Checkpoint kinase 1 (Chk1) inhibition in combination with RT in vitro and in vivo is being conducted in the laboratory of Dr. Harrington [Borst GR et al. Int J Radiat Oncol Biol Phys 2012]. Colony and caspase activity assays in cell lines with nonfunctional p53 revealed significant radiosensitization by Chk1 inhibition, in contrast to the effect on cell lines with functional p53. Abrogation of RT-induced G2 phase arrest via Chk1 inhibition was compensated by an increase in G1 phase in population for cell lines with functional p53. Significant delays in tumor growth were seen in vivo, as well as increased survival in animal models.

Heat shock protein 90 (HSP90) inhibition maintains the stability and activity of several proteins key to cell cycle arrest, DNA damage repair, and apoptosis linked to cellular response to radiation. HSP90 is an important cellular chaperone; proteins require this chaperoning and subsequent folding to become functional. HSP90 inhibitors can prevent this chaperoning and folding of the substrate, and the substrate will subsequently be degraded. NVP-AUY922, an HSP90 inhibitor, potently radiosensitized a selection of cell lines corresponding to depletion of radioresistance markers at equivalent concentrations [Zaidi S et al. PLoS One 2012]. Delayed tumor growth and increased survival were seen in vivo. NVP-AUY922 in combination with RT exhibits multitarget interference in cell cycle progression and DNA damage repair.
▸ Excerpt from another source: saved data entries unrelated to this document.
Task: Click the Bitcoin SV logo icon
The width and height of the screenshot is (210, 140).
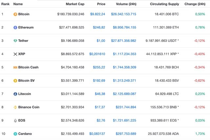Action: point(15,81)
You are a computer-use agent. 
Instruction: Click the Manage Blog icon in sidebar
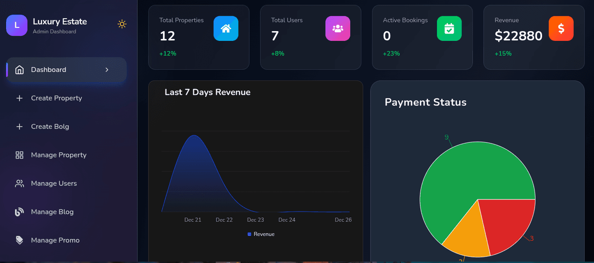[x=20, y=212]
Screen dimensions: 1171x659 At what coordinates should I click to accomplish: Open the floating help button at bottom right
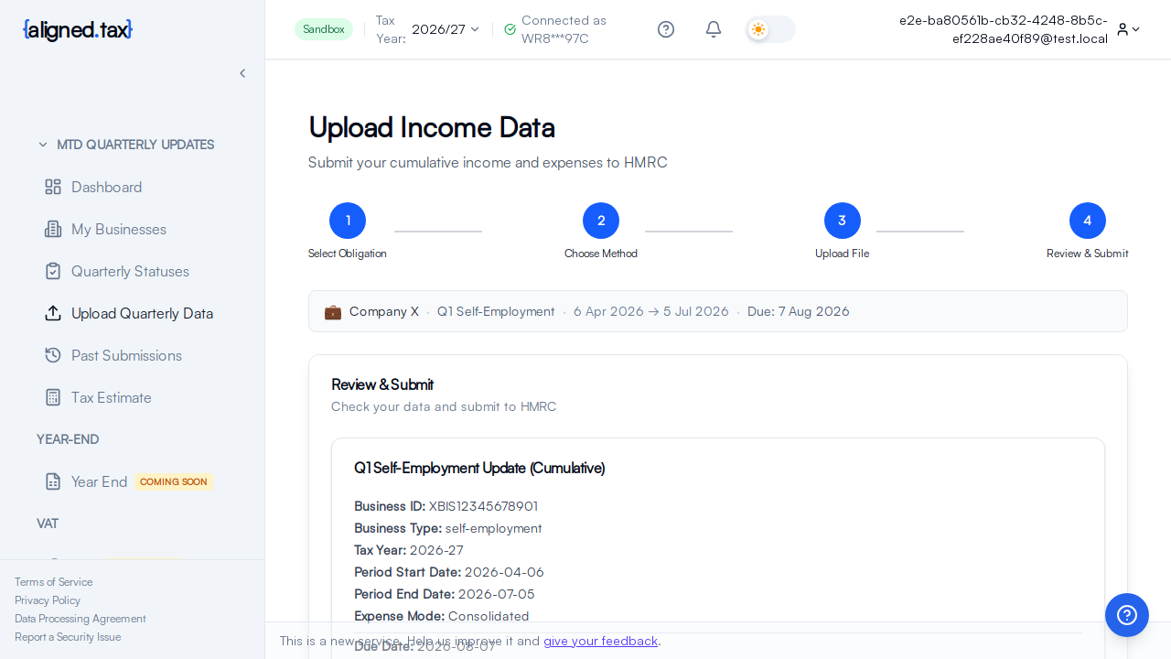[x=1126, y=615]
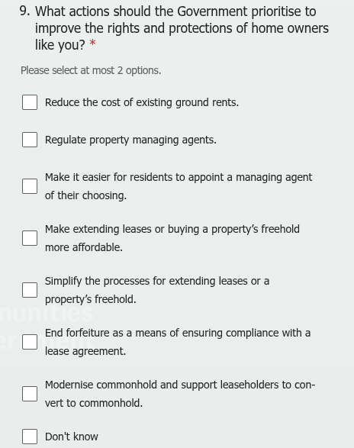This screenshot has width=354, height=448.
Task: Click the 'Regulate property managing agents.' label text
Action: click(130, 140)
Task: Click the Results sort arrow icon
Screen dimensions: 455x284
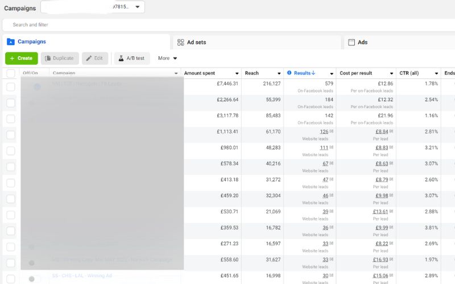Action: pyautogui.click(x=313, y=73)
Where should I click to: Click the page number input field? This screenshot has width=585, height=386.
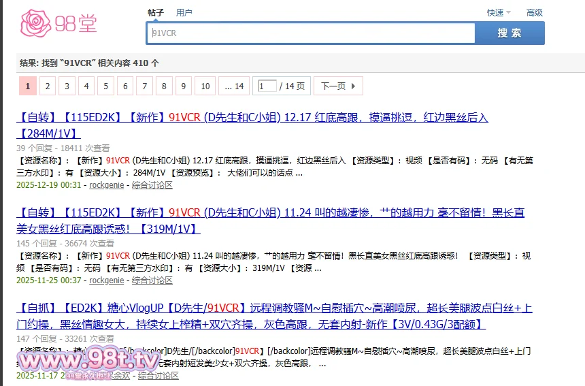(267, 86)
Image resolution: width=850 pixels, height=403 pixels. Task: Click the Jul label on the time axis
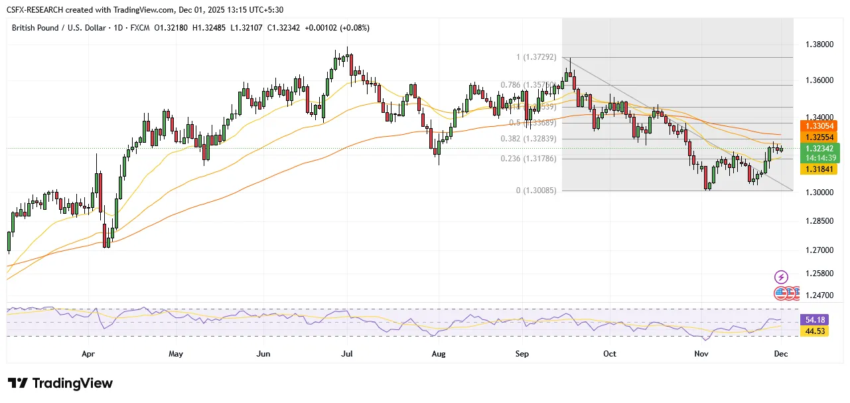click(x=346, y=354)
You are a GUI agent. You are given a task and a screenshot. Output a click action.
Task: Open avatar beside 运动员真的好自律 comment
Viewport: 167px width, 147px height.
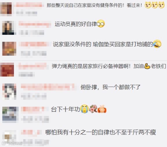[x=8, y=28]
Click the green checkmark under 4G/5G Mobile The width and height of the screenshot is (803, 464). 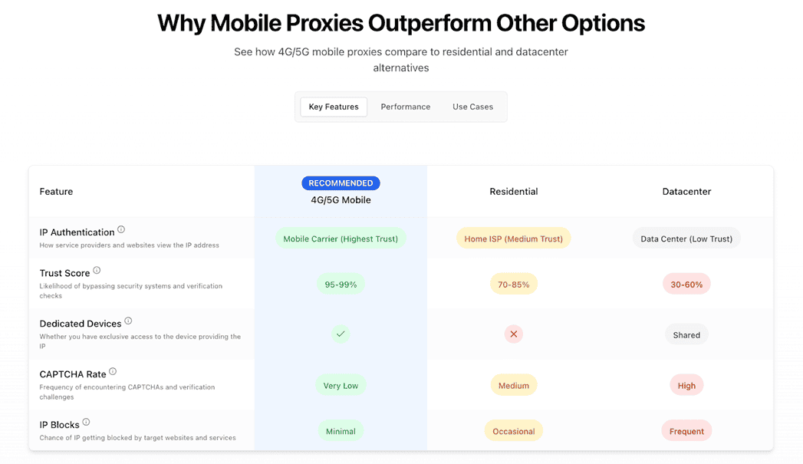[341, 334]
In the context of low-risk disease, platinum may be replaced with targeted agents such as this. In contrast, combination therapy is likely necessary for patients with high-risk disease. The possibility exists for the combination of platinum-based agents with targeted agents.
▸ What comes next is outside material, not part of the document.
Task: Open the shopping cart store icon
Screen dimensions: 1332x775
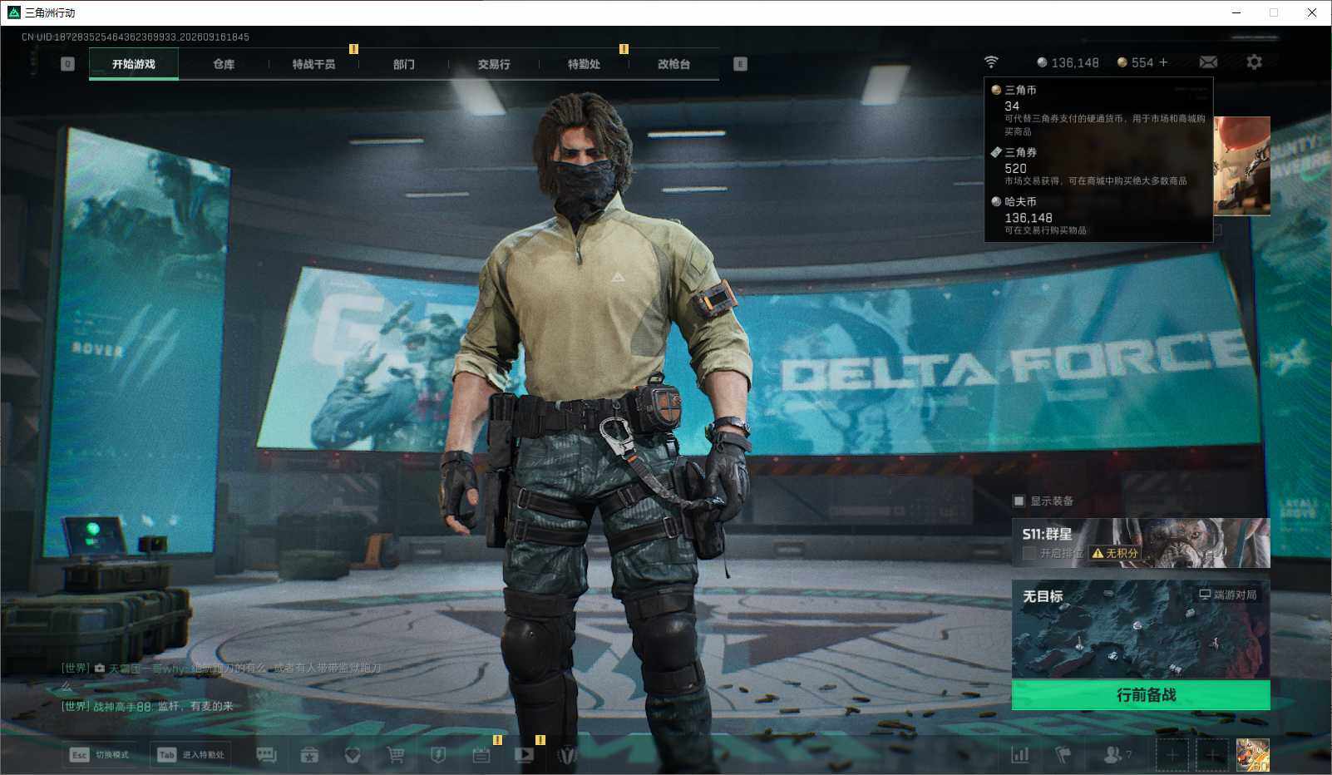Action: click(396, 755)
The preoperative setting is an attractive mechanism for investigation of new therapeutic agents. Endpoints for window-of-opportunity studies should be defined a priori. Window-of-opportunity studies are both safe and feasible in SCCHN. Head and neck cancers are an excellent model for testing novel drug therapies in combination with RT/CRT.

Opportunities exist for exploitation of synthetic lethality with RT. Targeting checkpoint control/DNA damage response at G2/M is a rational strategy. Finally, patient stratification is key to future trial design for both escalation and de-escalation. Strategies to optimize EGFR-targeted therapy in head and neck cancer include selection of patients most likely to derive benefit, as well as the use of combination strategies to override resistance.